Usai mendengarkan keterangan kedua saksi yang dilaksanakan secara virtual tersebut, sidang dilanjutkan pekan depan dengan agenda pemeriksaan terdakwa.
Seperti diketahui, Riski Kurniawan Tri Sahputra yang merupakan aparatur sipil negara (ASN) di Dinas Perpustakaan Kota Dumai, dan Syufri Agus, anggota DPRD Kota Dumai periode 2009 – 2014 dihadirkan kepersidangan atas perbuatan tindak pidana korupsi yang dilakukannya.
Berawal ketika Pemko Dumai menganggarkan dana Bansos dan Hibah Tahap III Tahun 2013 sebanyak Rp4.870.000.000. Dana yang dibagikan untuk 143 kelompok penerima, Lembaga Swadaya Masyarakat (LSM) dan Majelis Taklim tersebut terdapat 7 proposal penerima bansos dan hibah melalui terdakwa Riski. Sementara melalui terdakwa Syufri Agus sebanyak 15 proposal.

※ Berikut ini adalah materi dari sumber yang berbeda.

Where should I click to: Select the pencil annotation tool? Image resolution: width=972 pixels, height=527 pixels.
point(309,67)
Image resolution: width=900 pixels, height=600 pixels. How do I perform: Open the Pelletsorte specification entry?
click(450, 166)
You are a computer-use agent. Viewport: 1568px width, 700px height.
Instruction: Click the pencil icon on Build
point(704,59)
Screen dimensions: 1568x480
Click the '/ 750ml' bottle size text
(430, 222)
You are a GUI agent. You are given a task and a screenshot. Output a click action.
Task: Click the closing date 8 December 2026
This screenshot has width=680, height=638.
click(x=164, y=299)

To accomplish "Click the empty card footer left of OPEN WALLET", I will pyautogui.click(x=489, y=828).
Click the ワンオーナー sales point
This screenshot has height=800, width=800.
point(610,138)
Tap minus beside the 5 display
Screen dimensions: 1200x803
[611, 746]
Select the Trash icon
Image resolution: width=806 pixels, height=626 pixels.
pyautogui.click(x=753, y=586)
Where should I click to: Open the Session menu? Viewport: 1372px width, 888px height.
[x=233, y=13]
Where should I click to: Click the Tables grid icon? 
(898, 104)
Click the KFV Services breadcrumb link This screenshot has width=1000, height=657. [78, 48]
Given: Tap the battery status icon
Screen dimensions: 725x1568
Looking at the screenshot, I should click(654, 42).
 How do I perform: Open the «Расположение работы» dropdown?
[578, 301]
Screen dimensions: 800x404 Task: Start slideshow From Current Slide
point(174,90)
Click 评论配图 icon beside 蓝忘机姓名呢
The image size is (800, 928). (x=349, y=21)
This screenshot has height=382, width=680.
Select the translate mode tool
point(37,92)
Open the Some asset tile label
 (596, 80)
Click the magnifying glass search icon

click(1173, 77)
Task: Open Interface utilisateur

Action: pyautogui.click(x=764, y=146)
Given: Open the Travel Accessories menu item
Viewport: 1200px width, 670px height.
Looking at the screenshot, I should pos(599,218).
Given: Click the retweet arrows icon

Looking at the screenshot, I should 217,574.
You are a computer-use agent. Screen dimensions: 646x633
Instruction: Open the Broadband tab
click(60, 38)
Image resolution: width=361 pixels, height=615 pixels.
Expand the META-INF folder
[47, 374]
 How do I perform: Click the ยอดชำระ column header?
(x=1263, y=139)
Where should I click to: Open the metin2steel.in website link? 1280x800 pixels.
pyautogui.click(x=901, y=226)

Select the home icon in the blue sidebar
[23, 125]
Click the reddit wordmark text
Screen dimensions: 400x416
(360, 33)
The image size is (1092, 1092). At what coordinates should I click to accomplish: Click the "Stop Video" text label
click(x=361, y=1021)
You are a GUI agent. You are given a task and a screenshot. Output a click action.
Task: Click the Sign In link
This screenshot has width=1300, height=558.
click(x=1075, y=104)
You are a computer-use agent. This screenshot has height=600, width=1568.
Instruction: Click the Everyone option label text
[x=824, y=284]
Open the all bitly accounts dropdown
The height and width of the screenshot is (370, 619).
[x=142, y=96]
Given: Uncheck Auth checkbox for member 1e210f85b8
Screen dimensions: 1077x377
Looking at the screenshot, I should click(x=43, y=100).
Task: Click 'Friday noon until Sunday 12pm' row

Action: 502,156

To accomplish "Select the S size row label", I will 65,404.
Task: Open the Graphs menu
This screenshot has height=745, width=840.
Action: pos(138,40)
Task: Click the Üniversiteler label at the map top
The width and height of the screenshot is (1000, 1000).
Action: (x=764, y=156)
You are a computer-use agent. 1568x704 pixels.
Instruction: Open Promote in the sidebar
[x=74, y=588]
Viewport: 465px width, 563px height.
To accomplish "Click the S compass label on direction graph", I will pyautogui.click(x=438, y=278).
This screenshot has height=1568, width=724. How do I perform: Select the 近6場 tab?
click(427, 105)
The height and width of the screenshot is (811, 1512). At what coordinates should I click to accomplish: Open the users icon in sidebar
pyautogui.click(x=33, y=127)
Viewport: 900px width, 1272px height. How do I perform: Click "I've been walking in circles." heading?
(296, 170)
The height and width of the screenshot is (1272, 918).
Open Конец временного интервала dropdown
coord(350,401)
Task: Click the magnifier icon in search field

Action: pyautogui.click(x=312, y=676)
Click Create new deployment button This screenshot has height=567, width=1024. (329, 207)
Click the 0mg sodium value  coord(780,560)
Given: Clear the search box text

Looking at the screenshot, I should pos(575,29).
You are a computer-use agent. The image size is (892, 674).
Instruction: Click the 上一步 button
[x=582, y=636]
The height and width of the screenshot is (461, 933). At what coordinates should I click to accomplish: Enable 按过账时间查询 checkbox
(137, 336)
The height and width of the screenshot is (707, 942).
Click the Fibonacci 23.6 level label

Jumlah besaran uang Bansos yang diterima kelompok LSM dan majelis taklim itu bervariasi. Namun oleh kedua terdakwa, dana itu mereka potong setiap kelompok penerima.
Dari hasil pemotongan itu, terdakwa Riski mendapatkan keuntungan Rp81,7 juta. Sedangkan terdakwa Syufri Agus menerima Rp200 juta.
Akibat perbuatannya itu, para terdakwa dijerat dengan Pasal 2 ayat (1) dan Pasal 3 juncto Pasal 18 Undang-undang RI Nomor 31 Tahun 1999 sebagaimana telah diubah dengan Undang-undang RI Nomor 20 Tahun 2001 ten tentang pemberantasan tindak pidana korupsi.(har)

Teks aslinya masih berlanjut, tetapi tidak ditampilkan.